<<<<

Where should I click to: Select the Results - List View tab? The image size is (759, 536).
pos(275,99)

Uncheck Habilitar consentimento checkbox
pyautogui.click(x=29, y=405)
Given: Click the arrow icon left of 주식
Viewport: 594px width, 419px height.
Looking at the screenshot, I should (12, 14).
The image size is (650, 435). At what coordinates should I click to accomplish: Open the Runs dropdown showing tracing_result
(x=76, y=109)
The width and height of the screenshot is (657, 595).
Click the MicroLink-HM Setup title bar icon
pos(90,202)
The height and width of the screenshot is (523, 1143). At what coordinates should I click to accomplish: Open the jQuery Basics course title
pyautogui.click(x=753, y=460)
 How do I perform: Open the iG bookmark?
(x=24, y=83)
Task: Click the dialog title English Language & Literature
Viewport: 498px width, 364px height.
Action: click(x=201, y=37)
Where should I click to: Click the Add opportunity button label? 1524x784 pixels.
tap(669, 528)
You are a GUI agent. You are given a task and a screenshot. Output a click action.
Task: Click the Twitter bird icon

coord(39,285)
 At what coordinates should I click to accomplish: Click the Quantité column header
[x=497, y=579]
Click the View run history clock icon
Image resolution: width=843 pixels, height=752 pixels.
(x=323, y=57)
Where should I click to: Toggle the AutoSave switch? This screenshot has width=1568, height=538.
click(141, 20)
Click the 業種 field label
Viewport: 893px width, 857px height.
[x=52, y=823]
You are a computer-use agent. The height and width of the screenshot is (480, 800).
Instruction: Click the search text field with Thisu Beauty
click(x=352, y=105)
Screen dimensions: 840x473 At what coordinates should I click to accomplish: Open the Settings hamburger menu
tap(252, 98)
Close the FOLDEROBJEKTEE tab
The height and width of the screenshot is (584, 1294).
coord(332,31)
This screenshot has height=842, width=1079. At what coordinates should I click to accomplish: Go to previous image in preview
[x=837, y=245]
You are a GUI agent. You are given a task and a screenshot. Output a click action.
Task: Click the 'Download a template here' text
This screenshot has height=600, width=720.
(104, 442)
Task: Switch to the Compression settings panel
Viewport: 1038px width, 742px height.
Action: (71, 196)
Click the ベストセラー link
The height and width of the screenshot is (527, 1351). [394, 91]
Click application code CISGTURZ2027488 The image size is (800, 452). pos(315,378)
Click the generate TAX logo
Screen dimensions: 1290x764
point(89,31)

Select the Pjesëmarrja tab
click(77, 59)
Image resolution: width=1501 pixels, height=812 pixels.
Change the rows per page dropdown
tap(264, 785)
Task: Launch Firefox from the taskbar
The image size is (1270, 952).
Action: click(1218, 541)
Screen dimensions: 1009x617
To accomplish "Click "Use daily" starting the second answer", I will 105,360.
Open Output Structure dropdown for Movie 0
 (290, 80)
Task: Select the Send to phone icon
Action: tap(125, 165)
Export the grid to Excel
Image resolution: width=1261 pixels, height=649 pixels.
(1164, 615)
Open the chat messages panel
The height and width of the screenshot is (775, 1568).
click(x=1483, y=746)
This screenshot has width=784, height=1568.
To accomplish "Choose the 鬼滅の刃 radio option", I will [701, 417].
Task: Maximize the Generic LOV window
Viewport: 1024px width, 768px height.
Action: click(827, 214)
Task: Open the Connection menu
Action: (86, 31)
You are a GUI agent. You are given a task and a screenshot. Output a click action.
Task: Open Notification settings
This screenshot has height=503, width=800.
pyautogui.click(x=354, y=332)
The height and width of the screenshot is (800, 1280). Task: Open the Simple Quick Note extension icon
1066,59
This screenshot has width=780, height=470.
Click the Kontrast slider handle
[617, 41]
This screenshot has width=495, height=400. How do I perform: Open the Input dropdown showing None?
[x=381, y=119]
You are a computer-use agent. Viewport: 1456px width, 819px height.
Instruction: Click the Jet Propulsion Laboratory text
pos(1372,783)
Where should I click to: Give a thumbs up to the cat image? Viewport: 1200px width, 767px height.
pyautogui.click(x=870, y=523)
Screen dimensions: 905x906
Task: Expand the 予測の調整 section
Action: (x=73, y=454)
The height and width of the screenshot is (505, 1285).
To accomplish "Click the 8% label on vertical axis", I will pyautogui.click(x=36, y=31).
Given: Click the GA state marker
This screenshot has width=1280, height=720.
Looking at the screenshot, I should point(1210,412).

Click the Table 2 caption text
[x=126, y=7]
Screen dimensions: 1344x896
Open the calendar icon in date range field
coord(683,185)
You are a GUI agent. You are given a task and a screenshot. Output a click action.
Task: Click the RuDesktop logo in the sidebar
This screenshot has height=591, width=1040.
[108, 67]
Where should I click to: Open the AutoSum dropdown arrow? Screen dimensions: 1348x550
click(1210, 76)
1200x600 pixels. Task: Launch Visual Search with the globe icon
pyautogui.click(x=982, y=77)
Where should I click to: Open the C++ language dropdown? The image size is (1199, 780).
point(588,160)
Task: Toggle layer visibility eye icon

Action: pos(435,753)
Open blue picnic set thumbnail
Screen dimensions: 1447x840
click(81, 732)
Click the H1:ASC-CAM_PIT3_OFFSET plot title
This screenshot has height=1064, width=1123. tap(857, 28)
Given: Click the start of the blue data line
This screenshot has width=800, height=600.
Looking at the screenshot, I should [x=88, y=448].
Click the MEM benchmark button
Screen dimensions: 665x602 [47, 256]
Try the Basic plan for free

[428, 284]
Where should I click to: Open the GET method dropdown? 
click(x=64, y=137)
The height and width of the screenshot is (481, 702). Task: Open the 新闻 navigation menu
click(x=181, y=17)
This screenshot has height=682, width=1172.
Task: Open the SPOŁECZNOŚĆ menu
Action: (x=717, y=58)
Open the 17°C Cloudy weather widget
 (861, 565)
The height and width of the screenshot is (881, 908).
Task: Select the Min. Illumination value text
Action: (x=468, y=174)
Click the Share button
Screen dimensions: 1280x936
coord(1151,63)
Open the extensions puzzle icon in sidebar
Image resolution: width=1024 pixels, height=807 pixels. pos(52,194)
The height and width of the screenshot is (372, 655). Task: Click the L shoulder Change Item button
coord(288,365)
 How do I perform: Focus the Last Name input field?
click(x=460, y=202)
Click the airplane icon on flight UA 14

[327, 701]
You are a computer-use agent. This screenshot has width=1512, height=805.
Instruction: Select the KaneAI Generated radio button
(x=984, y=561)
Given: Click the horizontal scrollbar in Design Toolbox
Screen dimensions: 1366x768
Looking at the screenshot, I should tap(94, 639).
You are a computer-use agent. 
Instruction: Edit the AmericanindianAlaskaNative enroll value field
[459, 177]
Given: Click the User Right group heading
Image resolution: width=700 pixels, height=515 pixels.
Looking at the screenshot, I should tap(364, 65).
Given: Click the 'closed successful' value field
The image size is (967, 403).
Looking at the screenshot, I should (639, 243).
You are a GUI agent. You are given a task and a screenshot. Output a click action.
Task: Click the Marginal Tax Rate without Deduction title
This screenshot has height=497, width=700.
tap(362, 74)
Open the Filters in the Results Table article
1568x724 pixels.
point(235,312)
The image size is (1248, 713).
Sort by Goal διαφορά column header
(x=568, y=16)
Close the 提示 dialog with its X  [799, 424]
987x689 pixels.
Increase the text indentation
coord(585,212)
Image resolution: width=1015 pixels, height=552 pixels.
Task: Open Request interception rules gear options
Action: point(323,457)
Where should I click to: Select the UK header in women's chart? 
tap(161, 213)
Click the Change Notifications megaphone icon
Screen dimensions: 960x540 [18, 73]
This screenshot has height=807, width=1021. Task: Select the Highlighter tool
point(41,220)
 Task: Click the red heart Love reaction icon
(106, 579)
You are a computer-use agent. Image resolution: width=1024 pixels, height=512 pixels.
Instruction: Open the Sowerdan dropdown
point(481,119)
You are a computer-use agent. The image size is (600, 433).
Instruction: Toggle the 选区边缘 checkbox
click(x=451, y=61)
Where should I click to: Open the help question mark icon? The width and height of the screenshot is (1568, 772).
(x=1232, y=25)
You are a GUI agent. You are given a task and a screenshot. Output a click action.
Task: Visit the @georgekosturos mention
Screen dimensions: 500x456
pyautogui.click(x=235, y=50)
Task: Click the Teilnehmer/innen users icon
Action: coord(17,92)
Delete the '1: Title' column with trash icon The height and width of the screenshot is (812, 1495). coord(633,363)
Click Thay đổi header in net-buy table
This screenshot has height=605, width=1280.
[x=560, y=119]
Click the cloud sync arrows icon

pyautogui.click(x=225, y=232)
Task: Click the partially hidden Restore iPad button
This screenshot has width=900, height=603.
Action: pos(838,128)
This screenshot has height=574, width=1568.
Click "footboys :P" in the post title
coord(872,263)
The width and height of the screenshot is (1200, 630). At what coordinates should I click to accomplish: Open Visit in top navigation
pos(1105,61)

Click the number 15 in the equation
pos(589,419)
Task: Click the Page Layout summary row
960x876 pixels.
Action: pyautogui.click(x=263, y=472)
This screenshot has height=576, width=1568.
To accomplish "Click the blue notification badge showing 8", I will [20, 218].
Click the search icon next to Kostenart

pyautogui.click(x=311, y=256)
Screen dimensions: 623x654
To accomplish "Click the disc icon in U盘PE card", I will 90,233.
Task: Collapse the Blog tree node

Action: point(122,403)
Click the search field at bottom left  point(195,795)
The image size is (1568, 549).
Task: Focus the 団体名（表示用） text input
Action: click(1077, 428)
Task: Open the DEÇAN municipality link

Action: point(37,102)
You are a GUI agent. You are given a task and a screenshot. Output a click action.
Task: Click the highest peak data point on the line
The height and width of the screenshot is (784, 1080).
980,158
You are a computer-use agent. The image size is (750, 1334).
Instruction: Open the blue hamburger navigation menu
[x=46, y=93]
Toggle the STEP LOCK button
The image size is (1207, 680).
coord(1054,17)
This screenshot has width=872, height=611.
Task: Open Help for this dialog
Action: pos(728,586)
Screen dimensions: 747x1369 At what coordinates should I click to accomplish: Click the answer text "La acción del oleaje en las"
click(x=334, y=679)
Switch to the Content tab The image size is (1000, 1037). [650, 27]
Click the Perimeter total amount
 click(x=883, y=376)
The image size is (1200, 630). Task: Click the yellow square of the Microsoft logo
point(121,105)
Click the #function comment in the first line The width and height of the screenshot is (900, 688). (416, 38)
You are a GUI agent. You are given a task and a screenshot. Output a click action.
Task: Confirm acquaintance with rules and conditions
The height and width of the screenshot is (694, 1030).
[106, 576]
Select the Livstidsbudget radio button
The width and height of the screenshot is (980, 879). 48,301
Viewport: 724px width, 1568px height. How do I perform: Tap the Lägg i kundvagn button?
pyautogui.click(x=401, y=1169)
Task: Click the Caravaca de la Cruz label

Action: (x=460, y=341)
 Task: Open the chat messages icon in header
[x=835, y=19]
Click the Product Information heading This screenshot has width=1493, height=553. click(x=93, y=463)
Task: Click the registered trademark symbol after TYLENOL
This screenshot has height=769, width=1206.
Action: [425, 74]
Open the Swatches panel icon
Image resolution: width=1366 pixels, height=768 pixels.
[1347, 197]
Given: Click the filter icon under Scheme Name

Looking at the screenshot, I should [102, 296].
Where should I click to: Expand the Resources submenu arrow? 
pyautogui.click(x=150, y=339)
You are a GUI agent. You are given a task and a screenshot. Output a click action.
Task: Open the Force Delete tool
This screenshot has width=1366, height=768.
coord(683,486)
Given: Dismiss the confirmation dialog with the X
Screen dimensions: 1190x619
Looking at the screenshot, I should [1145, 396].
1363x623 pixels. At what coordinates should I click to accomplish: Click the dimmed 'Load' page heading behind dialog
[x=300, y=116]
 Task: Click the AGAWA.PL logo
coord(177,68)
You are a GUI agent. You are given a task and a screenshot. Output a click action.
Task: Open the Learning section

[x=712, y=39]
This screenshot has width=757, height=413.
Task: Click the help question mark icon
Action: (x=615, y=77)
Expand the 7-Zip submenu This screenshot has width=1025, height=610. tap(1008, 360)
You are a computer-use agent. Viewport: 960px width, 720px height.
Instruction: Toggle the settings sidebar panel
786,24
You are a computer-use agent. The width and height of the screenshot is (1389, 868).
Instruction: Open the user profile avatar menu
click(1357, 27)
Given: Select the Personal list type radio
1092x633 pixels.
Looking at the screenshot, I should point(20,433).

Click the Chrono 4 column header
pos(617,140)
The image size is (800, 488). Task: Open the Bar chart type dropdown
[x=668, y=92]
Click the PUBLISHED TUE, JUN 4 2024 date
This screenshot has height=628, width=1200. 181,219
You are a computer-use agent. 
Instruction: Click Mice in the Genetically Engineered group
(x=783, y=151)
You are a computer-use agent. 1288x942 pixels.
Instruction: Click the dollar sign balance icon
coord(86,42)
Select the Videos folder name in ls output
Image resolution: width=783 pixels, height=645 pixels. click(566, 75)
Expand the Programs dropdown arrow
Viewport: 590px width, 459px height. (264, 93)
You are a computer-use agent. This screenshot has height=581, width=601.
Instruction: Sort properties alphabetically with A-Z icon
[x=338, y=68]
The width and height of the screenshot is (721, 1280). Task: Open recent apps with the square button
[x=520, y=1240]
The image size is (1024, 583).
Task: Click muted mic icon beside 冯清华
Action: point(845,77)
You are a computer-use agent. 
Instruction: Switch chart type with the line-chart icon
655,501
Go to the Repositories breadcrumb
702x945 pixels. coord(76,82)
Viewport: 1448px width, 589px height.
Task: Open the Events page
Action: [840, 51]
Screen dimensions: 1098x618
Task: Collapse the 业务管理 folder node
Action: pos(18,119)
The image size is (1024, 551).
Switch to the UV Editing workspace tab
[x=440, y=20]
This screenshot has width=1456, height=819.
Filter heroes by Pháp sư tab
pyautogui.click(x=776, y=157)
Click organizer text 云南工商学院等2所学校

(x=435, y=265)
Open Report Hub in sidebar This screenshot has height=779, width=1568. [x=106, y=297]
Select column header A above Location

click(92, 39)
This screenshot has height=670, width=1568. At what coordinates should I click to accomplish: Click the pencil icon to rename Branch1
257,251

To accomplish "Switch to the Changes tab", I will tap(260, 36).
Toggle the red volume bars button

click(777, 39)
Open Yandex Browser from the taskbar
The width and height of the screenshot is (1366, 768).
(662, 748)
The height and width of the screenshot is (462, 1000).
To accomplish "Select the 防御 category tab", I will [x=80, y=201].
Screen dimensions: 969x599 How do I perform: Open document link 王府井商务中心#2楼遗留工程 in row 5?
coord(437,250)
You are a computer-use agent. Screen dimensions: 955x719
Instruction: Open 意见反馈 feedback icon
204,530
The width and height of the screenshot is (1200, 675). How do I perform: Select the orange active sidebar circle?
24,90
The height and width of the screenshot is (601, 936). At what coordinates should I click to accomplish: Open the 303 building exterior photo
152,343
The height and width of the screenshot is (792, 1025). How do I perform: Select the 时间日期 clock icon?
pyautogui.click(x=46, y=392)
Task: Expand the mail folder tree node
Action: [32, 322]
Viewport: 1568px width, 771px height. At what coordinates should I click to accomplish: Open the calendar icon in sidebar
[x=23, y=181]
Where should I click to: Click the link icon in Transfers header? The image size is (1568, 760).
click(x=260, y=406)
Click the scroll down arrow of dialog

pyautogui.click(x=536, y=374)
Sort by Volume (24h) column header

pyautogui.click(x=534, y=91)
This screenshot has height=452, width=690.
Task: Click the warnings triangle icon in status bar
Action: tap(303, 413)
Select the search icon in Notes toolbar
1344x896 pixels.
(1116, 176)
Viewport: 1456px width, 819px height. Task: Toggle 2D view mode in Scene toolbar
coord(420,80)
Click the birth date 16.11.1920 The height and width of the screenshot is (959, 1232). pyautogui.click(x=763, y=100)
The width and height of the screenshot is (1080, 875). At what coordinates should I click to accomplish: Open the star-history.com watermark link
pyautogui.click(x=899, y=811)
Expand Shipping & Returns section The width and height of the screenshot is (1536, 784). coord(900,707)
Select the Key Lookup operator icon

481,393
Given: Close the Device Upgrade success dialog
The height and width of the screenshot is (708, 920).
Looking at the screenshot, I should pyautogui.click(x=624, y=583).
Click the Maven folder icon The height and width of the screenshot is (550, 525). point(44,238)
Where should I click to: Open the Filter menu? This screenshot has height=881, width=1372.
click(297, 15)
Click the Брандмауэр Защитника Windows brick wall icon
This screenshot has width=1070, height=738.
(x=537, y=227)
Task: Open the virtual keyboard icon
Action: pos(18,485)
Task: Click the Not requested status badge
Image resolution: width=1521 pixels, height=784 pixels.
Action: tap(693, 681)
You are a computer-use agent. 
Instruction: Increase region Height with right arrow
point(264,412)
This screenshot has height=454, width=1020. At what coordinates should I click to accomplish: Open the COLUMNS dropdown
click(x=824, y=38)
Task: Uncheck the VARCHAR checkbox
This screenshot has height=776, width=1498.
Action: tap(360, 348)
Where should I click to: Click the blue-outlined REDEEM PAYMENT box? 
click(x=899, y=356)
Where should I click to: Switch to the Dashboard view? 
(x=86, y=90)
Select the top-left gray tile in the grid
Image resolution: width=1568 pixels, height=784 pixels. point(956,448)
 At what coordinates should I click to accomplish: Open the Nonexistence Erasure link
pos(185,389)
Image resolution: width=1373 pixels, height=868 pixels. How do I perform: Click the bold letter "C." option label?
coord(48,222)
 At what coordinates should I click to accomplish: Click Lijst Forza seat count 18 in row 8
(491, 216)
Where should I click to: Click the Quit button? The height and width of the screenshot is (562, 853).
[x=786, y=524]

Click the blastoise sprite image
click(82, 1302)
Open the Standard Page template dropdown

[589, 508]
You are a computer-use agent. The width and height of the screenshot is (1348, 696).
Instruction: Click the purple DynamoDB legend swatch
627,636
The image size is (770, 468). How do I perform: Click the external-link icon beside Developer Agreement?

>>>>

→ TASK ITEM
Your job is to return all lines above that hold the word "data".

→ THE COMPLETED TASK
Given: Click the start of the blue data line
Task: Click the highest peak data point on the line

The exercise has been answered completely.